PROMPT: "Принять все (674, 1878)" appears in one line; retype that line and all lines following it through the end of the records, with nothing left out or added.
╔══
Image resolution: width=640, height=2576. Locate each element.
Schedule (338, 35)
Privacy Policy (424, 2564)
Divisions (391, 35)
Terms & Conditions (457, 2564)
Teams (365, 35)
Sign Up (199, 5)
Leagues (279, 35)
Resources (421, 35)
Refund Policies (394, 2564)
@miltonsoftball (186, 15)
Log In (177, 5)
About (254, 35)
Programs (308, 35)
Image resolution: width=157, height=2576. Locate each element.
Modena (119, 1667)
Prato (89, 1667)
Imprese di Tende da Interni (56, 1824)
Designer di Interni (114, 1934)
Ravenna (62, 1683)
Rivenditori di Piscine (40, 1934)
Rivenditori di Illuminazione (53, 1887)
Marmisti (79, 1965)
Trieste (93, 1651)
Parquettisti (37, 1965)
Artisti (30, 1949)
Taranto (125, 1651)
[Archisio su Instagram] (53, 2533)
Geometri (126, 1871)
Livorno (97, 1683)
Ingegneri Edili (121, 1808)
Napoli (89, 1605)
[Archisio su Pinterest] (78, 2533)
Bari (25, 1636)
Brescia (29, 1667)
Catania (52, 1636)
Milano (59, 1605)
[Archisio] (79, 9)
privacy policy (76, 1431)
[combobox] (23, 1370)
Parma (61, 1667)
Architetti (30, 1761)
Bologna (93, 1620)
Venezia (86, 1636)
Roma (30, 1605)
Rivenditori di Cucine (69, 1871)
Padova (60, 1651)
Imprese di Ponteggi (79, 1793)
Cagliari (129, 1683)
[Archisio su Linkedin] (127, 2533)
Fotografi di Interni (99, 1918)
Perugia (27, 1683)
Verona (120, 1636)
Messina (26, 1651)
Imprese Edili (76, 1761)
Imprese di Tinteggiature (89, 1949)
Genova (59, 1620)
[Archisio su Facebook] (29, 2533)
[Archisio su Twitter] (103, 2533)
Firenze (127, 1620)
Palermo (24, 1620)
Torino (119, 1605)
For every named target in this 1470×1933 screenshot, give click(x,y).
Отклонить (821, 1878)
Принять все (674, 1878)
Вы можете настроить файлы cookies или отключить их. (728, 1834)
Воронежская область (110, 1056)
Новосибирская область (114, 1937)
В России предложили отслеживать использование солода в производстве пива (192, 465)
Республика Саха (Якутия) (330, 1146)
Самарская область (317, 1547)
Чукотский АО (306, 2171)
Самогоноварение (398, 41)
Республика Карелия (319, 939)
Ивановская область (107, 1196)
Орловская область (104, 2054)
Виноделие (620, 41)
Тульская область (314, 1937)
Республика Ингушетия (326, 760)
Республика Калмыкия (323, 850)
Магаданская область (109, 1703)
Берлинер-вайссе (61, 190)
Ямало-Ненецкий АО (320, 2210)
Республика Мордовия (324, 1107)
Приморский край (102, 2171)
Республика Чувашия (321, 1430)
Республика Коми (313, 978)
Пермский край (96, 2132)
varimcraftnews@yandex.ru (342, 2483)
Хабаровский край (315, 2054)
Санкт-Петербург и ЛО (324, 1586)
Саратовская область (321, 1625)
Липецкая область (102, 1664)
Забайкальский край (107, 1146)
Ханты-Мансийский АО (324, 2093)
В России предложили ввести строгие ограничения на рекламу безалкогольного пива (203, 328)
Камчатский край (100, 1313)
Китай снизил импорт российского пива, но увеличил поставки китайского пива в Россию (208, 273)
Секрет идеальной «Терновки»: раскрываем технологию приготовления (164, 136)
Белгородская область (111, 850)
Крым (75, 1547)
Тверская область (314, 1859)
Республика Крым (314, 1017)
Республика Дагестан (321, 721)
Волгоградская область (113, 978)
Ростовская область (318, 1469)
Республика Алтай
╚══
OUTPUT:
Принять все (674, 1878)
Вы можете настроить файлы cookies или отключить их. (728, 1834)
Воронежская область (110, 1056)
Новосибирская область (114, 1937)
В России предложили отслеживать использование солода в производстве пива (192, 465)
Республика Саха (Якутия) (330, 1146)
Самарская область (317, 1547)
Чукотский АО (306, 2171)
Самогоноварение (398, 41)
Республика Карелия (319, 939)
Ивановская область (107, 1196)
Орловская область (104, 2054)
Виноделие (620, 41)
Тульская область (314, 1937)
Республика Ингушетия (326, 760)
Республика Калмыкия (323, 850)
Магаданская область (109, 1703)
Берлинер-вайссе (61, 190)
Ямало-Ненецкий АО (320, 2210)
Республика Мордовия (324, 1107)
Приморский край (102, 2171)
Республика Чувашия (321, 1430)
Республика Коми (313, 978)
Пермский край (96, 2132)
varimcraftnews@yandex.ru (342, 2483)
Хабаровский край (315, 2054)
Санкт-Петербург и ЛО (324, 1586)
Саратовская область (321, 1625)
Липецкая область (102, 1664)
Забайкальский край (107, 1146)
Ханты-Мансийский АО (324, 2093)
В России предложили ввести строгие ограничения на рекламу безалкогольного пива (203, 328)
Камчатский край (100, 1313)
Китай снизил импорт российского пива, но увеличил поставки китайского пива в Россию (208, 273)
Секрет идеальной «Терновки»: раскрываем технологию приготовления (164, 136)
Белгородская область (111, 850)
Крым (75, 1547)
Тверская область (314, 1859)
Республика Крым (314, 1017)
Республика Дагестан (321, 721)
Волгоградская область (113, 978)
Ростовская область (318, 1469)
Республика Алтай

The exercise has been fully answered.